A propos d'Elly de Asghar Farhadi
Un groupe d'amis a décidé de passer le week-end dans une grande villa au bord de la mer avec femmes et enfants. Sepideh, qui s'est chargée de l'organisation, a invité Elly, l'institutrice de sa fille, et espère secrètement qu'elle ne reste pas insensible aux charmes de son ami Ahmad. Tout se passe dans une relative bonne humeur, jusqu'à la disparition d'Elly.
Une magnifique petite surprise qui nous vient tout droit d'Iran, et qui en dit bien plus long sur la complexité de ce pays que n'importe quel reportage télévisé. Ces trentenaires en vacances sont résolument modernes, et ne dépareilleraient pas dans nos démocraties occidentales. Libres et indépendants en apparence, c'est la disparition subite de l'une d'entre eux, la dernière arrivée dans le groupe, dont justement on ne sait que peu de choses, qui va révéler toutes les pesanteurs et tous les paradoxes de la société iranienne.

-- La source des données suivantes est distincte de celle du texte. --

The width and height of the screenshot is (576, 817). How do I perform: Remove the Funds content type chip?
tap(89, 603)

Des pesanteurs évidemment, mais qui doivent beaucoup plus aux traditions et au regard des autres qu'à la religion. D'ailleurs, cette dernière est complètement absente du film, il n'est à aucun moment fait référence à l'Islam, et si les femmes ne portaient pas le voile, nous pourrions être dans n'importe quel pays du monde. Des paradoxes surtout puisque les femmes que l'on oblige à porter le voile sont aussi celles qui décident et prennent les décisions. Mais elles sont aussi celles sur lesquelles l'opprobre tombe dès que l'on sort des sentiers battus.

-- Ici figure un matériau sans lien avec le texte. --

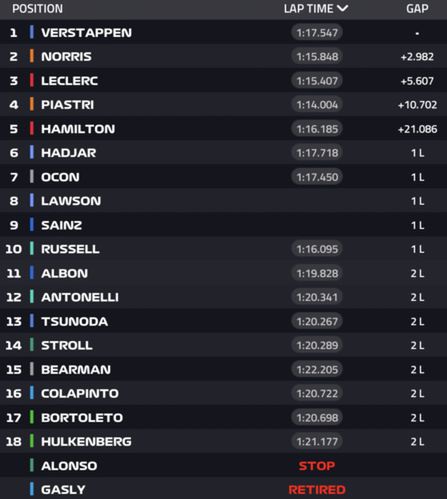
Task: Click the POSITION column header
Action: pos(37,9)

Ce film est passionnant de bout en bout, surtout au regard de l'actualité récente. certes, les personnes dont il est question ici sont plutôt urbaines et aisées, il ne s'agit pas des iraniens moyens, mais ils sont cependant assez représentatifs d'une jeunesse iranienne avide de liberté et qui se cherche.
Pour terminer sur ce joli petit film,je dirai deux choses.D'abordchoses.D'abord un tout petit bémol, ce film est tourné caméra à l'épaule, ce qui fait que l'image bouge beaucoup (un peu comme chez les frères Dardenne), même si cela renforce l'impression de proximité, et à titre personnel, cela m'est désagréable. Enfin, je tiens à dire un petit sur l'actrice principale, celle qui joue Sepideh, bouleversante et complexe, à elle seule un résumé de son pays.